YOUR INSTRUCTIONS = Your task is to copy the stretch of lines in the records below that begins with the line containing "You are a computer-use agent. This" and ends with the line containing "The height and width of the screenshot is (1068, 986).", exactly as written, with nothing added.

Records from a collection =
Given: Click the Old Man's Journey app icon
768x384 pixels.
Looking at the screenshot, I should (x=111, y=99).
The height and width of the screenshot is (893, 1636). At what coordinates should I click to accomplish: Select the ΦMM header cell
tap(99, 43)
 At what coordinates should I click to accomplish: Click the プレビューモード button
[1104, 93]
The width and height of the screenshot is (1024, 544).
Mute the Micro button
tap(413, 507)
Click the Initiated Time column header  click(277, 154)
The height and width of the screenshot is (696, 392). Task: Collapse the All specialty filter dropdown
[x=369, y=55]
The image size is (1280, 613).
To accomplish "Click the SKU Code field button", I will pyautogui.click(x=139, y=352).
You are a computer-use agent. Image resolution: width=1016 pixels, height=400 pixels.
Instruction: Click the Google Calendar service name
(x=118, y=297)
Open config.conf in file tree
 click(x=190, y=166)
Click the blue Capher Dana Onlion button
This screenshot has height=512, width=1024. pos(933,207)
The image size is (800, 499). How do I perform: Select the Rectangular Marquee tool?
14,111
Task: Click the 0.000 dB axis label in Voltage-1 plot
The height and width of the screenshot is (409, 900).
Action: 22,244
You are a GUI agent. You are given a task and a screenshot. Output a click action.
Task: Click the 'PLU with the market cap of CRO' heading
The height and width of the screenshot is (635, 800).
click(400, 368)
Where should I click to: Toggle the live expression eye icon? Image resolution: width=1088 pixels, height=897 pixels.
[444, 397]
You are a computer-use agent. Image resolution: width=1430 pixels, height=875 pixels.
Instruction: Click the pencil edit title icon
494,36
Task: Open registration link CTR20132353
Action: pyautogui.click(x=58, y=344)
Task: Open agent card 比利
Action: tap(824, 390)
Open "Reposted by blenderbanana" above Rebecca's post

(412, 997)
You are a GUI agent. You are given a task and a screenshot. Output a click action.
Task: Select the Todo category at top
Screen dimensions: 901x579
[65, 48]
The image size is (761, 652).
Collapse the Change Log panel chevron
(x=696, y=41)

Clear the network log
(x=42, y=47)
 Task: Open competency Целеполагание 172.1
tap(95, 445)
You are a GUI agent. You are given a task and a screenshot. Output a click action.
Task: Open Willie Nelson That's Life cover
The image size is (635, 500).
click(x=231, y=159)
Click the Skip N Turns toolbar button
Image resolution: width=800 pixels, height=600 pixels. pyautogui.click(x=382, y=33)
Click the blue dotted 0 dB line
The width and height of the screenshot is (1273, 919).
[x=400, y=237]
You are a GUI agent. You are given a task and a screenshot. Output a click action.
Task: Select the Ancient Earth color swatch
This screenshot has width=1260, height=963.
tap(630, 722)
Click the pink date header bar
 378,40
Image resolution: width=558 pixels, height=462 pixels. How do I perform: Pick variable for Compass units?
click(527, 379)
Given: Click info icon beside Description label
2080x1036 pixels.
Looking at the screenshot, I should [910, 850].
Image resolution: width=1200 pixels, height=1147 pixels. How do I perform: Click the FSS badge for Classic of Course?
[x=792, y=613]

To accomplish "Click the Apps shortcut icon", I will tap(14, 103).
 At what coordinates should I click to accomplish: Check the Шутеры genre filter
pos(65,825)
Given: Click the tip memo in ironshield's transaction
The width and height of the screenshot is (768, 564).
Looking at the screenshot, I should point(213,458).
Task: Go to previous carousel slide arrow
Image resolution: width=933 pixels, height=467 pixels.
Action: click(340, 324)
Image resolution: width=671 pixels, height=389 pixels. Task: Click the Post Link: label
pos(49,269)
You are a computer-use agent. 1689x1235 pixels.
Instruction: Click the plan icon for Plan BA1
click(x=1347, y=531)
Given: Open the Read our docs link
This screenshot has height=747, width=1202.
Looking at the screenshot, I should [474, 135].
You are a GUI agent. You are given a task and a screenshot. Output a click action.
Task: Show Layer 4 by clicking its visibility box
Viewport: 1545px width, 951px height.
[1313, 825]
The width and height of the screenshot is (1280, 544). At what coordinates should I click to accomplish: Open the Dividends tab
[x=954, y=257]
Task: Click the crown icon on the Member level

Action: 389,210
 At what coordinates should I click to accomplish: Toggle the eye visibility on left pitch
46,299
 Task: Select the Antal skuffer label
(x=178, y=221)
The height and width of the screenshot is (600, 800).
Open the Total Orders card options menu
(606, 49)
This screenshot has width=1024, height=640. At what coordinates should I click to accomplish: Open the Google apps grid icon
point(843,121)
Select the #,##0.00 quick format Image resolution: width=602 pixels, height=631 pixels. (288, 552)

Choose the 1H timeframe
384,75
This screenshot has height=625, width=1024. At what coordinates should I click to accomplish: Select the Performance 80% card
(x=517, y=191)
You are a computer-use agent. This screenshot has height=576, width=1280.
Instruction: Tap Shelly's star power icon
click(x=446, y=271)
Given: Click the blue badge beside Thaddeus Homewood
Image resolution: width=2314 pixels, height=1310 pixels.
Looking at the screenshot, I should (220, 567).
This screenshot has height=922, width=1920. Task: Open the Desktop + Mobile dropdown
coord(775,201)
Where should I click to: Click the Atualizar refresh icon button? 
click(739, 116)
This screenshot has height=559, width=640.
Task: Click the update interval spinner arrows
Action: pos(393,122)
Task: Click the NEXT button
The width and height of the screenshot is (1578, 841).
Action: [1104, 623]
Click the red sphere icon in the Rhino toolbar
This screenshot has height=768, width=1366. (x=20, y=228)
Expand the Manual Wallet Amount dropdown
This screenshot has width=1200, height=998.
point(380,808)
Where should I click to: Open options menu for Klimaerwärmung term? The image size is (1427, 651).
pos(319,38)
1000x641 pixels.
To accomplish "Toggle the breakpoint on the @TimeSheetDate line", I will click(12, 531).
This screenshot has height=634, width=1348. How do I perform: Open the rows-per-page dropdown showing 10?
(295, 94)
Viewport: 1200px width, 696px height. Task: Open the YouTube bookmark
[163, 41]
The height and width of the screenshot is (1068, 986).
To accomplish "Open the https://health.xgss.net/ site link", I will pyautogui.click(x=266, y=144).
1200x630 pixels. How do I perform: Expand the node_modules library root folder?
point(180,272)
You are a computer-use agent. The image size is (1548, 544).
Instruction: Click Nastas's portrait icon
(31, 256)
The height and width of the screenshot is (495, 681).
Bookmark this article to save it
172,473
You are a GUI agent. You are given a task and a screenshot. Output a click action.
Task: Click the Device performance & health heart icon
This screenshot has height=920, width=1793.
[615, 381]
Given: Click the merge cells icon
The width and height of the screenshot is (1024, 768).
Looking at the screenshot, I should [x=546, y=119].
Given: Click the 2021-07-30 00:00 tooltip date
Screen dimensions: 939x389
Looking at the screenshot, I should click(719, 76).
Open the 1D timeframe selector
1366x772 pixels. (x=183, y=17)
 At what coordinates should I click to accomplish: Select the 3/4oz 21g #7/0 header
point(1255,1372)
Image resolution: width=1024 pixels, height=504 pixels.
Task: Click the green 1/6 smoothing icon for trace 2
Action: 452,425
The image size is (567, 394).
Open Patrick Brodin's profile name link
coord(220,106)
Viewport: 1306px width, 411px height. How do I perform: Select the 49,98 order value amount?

TASK ANSWER =
You are a computer-use agent. This screenshot has height=576, width=1280.
Instruction: Tap Shelly's star power icon
click(x=446, y=271)
Given: Click the blue badge beside Thaddeus Homewood
Image resolution: width=2314 pixels, height=1310 pixels.
Looking at the screenshot, I should (220, 567).
This screenshot has height=922, width=1920. Task: Open the Desktop + Mobile dropdown
coord(775,201)
Where should I click to: Click the Atualizar refresh icon button? 
click(739, 116)
This screenshot has height=559, width=640.
Task: Click the update interval spinner arrows
Action: pos(393,122)
Task: Click the NEXT button
The width and height of the screenshot is (1578, 841).
Action: [1104, 623]
Click the red sphere icon in the Rhino toolbar
This screenshot has height=768, width=1366. (x=20, y=228)
Expand the Manual Wallet Amount dropdown
This screenshot has width=1200, height=998.
point(380,808)
Where should I click to: Open options menu for Klimaerwärmung term? The image size is (1427, 651).
pos(319,38)
1000x641 pixels.
To accomplish "Toggle the breakpoint on the @TimeSheetDate line", I will click(12, 531).
This screenshot has height=634, width=1348. How do I perform: Open the rows-per-page dropdown showing 10?
(295, 94)
Viewport: 1200px width, 696px height. Task: Open the YouTube bookmark
[163, 41]
The height and width of the screenshot is (1068, 986).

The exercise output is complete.